Task data
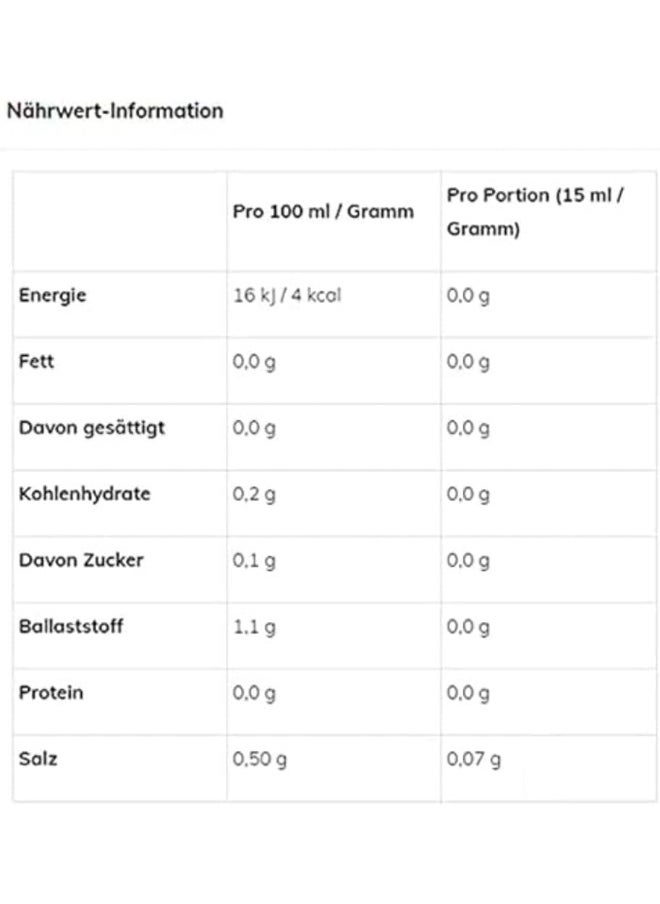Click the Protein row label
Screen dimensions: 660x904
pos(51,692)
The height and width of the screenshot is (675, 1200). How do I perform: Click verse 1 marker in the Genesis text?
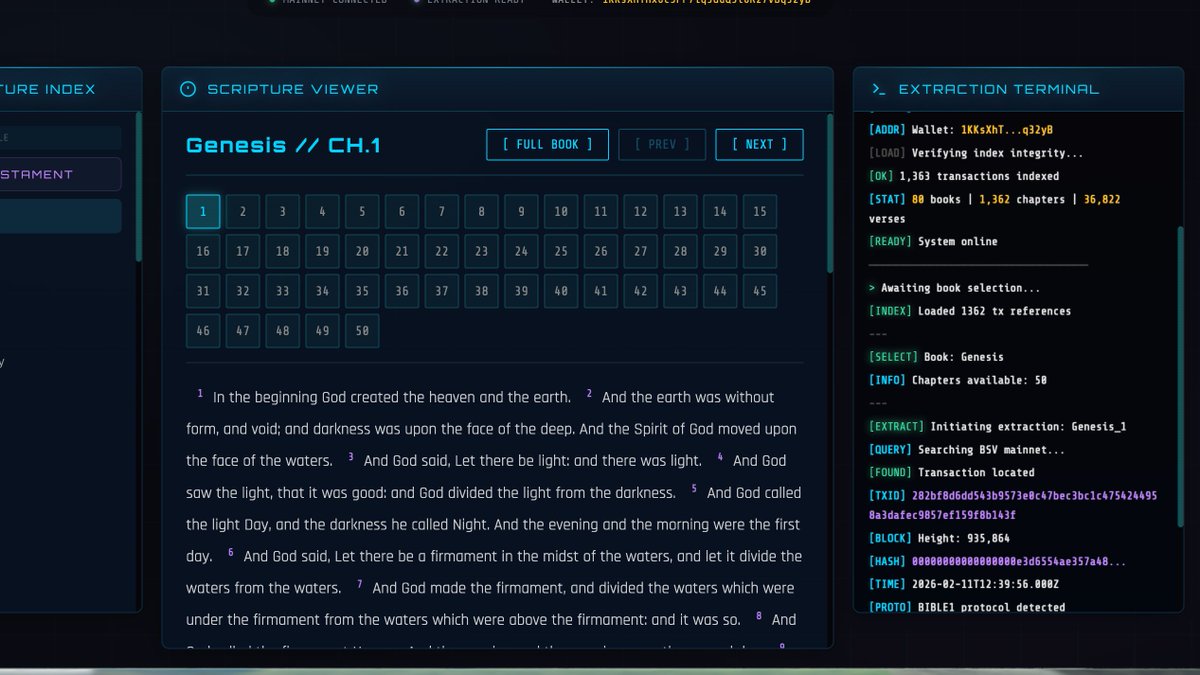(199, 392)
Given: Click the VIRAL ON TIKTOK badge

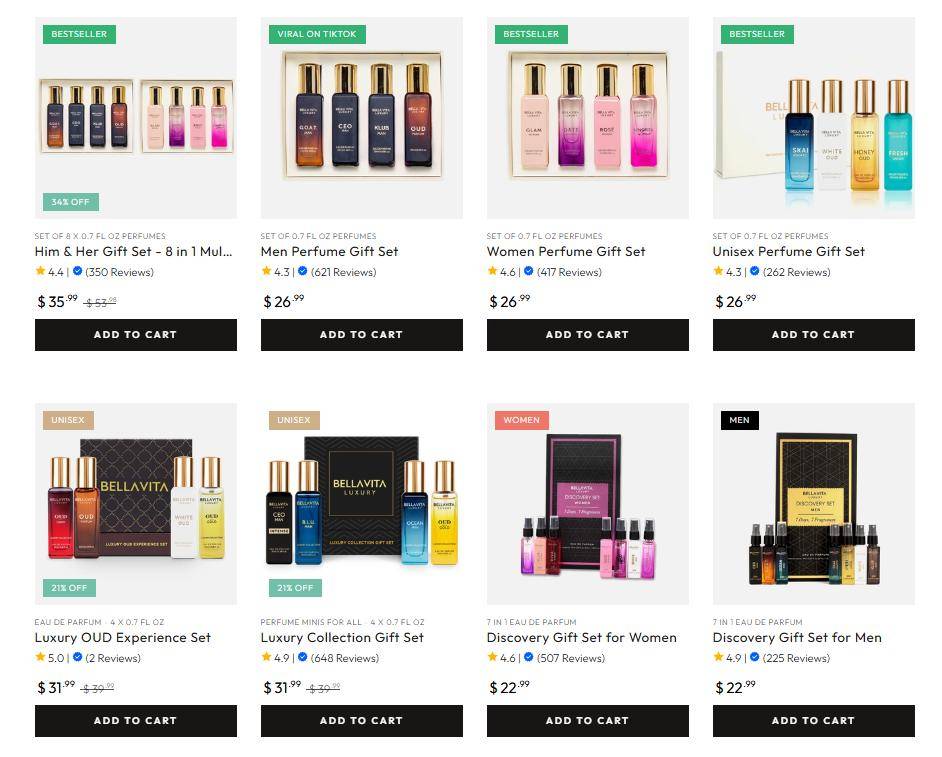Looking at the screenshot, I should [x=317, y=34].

Task goal
Repeat only the lines from the one holding "The height and" through the last line of the data, inclusive. Keep the pictures out.

Solved exercise
The height and width of the screenshot is (675, 1200). How do I perform: Click verse 1 marker in the Genesis text?
(199, 392)
Given: Click the VIRAL ON TIKTOK badge

Looking at the screenshot, I should [x=317, y=34].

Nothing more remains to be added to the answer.